Having unpacked my treasures, 4 perfect little blue and white bowls, I went out on the internet and looked for a recipe that would satisfy my craving. There were a lot of amazing ideas, one of which included a poached egg. I’ll admit right now that poaching eggs is not one of my strengths in the kitchen but having a velvety yolk mixed with the other Asian flavors sounded like a great plan! I made everything except the egg and was thrilled with the flavors and the consistency. It took me 2 tries to get an egg to cooperate but the dog is wearing a huge smile because he was treated to my rejects.
I added it to the soup and used 3 shrimp still in the shells on the side.
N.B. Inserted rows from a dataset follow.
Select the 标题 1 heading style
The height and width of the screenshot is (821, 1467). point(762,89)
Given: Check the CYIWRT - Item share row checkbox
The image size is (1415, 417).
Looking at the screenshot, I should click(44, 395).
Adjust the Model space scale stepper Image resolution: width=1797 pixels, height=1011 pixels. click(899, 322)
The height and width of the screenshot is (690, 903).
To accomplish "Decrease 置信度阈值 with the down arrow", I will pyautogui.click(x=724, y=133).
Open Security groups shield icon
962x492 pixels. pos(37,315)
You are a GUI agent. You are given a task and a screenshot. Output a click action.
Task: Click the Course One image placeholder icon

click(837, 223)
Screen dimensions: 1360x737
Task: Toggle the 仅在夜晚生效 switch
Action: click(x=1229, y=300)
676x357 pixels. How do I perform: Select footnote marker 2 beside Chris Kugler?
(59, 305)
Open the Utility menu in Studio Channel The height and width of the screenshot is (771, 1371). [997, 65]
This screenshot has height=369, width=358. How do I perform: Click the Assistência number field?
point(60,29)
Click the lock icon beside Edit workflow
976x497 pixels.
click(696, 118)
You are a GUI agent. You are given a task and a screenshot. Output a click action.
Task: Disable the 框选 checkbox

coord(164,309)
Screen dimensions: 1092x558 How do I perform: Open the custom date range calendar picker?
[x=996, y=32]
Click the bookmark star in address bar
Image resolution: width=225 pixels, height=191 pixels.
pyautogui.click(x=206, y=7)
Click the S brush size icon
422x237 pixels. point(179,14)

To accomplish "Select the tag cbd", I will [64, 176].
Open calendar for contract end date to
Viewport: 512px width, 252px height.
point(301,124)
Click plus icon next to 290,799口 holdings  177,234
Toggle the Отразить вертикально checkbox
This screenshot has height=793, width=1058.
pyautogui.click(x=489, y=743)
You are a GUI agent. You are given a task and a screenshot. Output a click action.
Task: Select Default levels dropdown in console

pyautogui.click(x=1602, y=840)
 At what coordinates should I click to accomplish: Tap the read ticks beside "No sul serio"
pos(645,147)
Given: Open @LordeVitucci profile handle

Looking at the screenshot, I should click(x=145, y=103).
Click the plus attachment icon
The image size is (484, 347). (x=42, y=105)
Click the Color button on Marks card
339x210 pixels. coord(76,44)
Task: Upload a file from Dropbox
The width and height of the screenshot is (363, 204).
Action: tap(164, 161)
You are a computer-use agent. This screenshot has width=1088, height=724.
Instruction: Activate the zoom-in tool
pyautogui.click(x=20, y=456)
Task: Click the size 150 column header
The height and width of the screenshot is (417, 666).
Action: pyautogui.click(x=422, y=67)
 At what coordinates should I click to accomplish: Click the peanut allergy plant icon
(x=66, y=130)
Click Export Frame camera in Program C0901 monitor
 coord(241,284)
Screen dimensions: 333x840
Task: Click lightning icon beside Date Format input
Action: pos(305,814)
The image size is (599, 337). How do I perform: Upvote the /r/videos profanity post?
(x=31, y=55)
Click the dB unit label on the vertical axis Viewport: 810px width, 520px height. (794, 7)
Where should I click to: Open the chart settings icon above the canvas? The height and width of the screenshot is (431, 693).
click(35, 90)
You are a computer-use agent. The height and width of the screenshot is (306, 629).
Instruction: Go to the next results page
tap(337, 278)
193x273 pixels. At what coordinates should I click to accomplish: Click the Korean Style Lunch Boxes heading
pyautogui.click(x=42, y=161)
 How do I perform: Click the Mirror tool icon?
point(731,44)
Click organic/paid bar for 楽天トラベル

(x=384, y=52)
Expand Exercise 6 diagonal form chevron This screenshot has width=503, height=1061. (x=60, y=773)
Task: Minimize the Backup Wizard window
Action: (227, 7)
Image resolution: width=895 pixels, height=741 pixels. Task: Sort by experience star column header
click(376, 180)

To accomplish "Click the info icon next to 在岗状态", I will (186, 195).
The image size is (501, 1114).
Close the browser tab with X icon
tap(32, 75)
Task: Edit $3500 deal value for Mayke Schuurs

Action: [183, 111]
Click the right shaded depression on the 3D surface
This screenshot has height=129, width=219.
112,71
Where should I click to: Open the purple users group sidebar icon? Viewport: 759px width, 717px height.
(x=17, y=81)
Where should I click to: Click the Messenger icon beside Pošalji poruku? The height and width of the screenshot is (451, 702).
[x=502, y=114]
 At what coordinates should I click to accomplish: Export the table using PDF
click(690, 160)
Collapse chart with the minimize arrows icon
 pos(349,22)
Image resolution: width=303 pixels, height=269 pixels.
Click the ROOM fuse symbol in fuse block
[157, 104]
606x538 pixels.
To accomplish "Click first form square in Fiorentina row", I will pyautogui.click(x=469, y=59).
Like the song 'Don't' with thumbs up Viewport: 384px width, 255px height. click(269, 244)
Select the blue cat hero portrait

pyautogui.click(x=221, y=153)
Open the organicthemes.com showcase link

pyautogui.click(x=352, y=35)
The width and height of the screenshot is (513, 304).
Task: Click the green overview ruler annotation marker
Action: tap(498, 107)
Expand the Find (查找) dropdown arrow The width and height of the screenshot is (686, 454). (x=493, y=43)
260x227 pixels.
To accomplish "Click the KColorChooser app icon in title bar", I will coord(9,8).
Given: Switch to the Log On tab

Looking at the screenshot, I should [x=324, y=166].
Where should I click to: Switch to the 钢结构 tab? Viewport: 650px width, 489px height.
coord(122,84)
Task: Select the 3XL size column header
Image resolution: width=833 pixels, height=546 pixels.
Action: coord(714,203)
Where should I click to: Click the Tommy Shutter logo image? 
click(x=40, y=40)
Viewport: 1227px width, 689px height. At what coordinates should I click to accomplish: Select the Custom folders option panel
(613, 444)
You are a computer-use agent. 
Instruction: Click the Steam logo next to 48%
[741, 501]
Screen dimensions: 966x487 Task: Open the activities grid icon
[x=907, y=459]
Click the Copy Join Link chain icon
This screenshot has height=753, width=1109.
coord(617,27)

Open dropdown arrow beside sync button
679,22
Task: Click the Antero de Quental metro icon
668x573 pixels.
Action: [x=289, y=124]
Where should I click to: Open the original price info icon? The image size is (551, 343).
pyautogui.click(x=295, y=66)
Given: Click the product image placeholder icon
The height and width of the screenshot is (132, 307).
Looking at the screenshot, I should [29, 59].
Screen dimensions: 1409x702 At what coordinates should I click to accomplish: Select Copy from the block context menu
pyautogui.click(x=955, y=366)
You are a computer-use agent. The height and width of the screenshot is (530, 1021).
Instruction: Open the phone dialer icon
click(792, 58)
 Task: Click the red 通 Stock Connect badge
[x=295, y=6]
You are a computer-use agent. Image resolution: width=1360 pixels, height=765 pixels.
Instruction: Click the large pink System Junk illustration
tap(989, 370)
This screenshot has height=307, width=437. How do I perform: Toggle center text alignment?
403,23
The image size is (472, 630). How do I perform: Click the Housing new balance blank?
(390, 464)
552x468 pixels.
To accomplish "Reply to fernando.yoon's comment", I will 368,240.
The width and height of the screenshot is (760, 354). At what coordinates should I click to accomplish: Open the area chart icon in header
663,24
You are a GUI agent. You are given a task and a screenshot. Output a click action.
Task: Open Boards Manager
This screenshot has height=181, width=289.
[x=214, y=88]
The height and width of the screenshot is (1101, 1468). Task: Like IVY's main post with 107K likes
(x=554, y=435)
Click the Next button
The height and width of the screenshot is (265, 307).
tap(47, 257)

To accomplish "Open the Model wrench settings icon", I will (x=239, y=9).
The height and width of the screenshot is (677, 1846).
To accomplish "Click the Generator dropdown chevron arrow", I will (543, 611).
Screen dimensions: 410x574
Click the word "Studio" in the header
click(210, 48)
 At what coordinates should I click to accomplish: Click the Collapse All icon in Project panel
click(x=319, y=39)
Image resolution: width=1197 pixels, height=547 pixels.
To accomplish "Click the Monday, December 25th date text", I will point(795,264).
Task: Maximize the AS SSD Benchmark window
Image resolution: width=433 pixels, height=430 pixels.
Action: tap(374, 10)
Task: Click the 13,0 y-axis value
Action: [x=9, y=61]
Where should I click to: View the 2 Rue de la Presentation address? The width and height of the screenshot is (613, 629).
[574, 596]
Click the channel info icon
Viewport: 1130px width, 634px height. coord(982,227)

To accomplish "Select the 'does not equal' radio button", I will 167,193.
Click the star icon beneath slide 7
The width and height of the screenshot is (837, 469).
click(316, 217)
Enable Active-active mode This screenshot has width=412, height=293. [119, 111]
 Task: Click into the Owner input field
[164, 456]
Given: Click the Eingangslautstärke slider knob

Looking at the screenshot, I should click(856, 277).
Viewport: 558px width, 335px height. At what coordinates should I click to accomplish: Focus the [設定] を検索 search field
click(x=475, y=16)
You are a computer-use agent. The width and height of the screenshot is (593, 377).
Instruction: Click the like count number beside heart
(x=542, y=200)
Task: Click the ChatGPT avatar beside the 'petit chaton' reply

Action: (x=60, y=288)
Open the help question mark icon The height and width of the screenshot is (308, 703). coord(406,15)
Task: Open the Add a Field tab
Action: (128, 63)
I decided for the purpose of the picture that I’d hook them over the side but once that was over, I peeled them and added them in. Here is my strange admission for the day, even as an adult, I like to play dress up and I have a vintage kimono and zori, so yes…I dressed for dinner (in this case, high afternoon tea with soup instead of cookies or cake). Sitting at the table, wearing my kimono, eating my soup and sipping green tea was made even more delicious by the afternoon sun streaming through the window. It figures that as I savored my soup, there was a knock on my door and a my Mother’s voice announcing that she’d stopped by to say “Hello”. Unwilling to hide my propensity to occasionally dress up as a geisha on Friday afternoon, I told her that the door was open and to come in. Her first response was to ask if I was daring to wear one of the kimonos that she’d brought back from Japan (she lived there for a year). Giving me a disapproving look, she admonished me not to get any soup on it and informed that she needed to get home to take care of her dog. I gave her some soup to go and went back to enjoying myself.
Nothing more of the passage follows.